[Work item]: Between the line containing "فروشگاه اینترنتی شیک‌شیم (38, 2517)" and the line containing "تومان (22, 181)" lies a run of lines; give that run again exactly, with both of those lines, and nothing else from the entries below.

[Provided records]:
%%

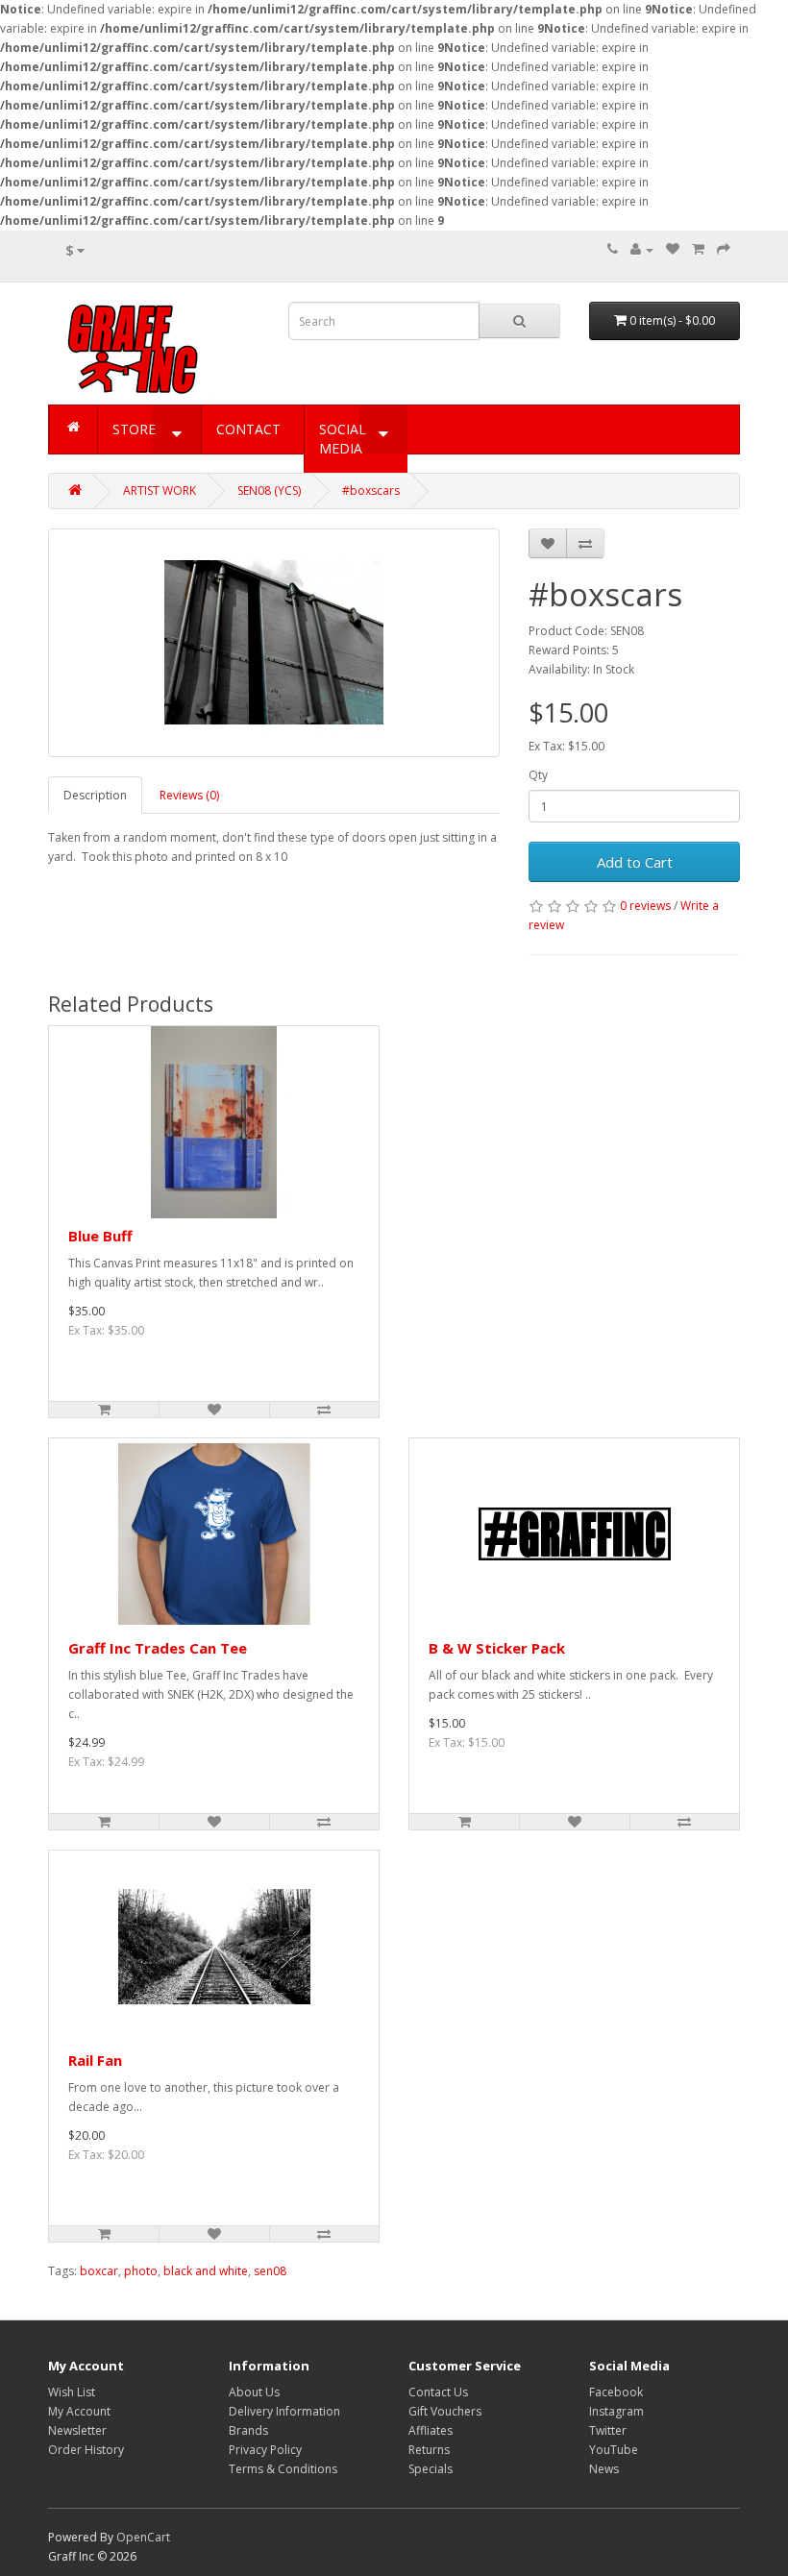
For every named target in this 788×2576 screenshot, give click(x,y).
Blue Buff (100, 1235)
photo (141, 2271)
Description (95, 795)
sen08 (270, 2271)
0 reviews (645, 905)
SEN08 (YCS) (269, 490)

%%
%%

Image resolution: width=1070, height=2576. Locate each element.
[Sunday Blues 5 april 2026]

%%
%%

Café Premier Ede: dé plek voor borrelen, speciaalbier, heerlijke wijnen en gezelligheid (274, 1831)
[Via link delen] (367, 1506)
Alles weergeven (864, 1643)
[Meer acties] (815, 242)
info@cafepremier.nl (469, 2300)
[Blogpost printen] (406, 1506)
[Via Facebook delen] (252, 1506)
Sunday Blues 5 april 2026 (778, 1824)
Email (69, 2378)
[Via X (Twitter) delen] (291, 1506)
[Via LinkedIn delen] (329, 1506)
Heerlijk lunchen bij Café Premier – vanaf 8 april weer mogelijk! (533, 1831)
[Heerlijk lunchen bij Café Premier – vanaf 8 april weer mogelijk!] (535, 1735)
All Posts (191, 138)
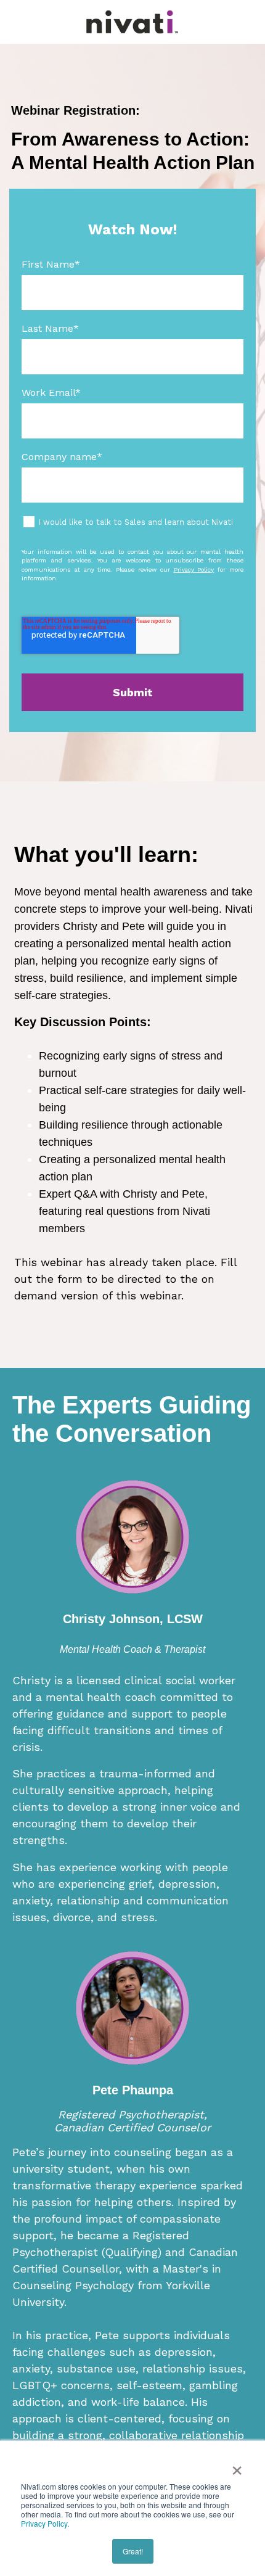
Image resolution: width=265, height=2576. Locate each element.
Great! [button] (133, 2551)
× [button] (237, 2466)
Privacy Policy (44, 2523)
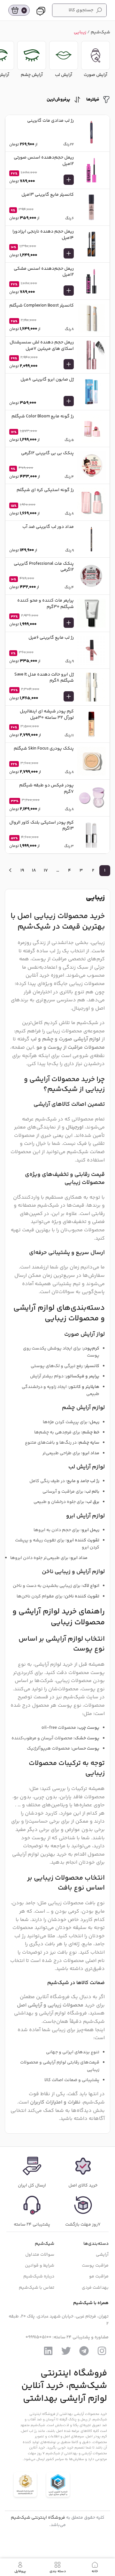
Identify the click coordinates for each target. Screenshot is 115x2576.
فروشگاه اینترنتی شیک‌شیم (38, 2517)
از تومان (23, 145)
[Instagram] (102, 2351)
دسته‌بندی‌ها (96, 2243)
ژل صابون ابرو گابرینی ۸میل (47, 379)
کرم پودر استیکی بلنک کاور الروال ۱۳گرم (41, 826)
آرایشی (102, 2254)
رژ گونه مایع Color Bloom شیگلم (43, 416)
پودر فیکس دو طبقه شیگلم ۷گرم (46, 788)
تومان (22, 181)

%%

[Solution to this problem]:
فروشگاه اینترنتی شیک‌شیم (38, 2517)
از تومان (23, 145)
[Instagram] (102, 2351)
دسته‌بندی‌ها (96, 2243)
ژل صابون ابرو گابرینی ۸میل (47, 379)
کرم پودر استیکی بلنک کاور الروال ۱۳گرم (41, 826)
آرایشی (102, 2254)
رژ گونه مایع Color Bloom شیگلم (43, 416)
پودر فیکس دو طبقه شیگلم ۷گرم (46, 788)
تومان (22, 181)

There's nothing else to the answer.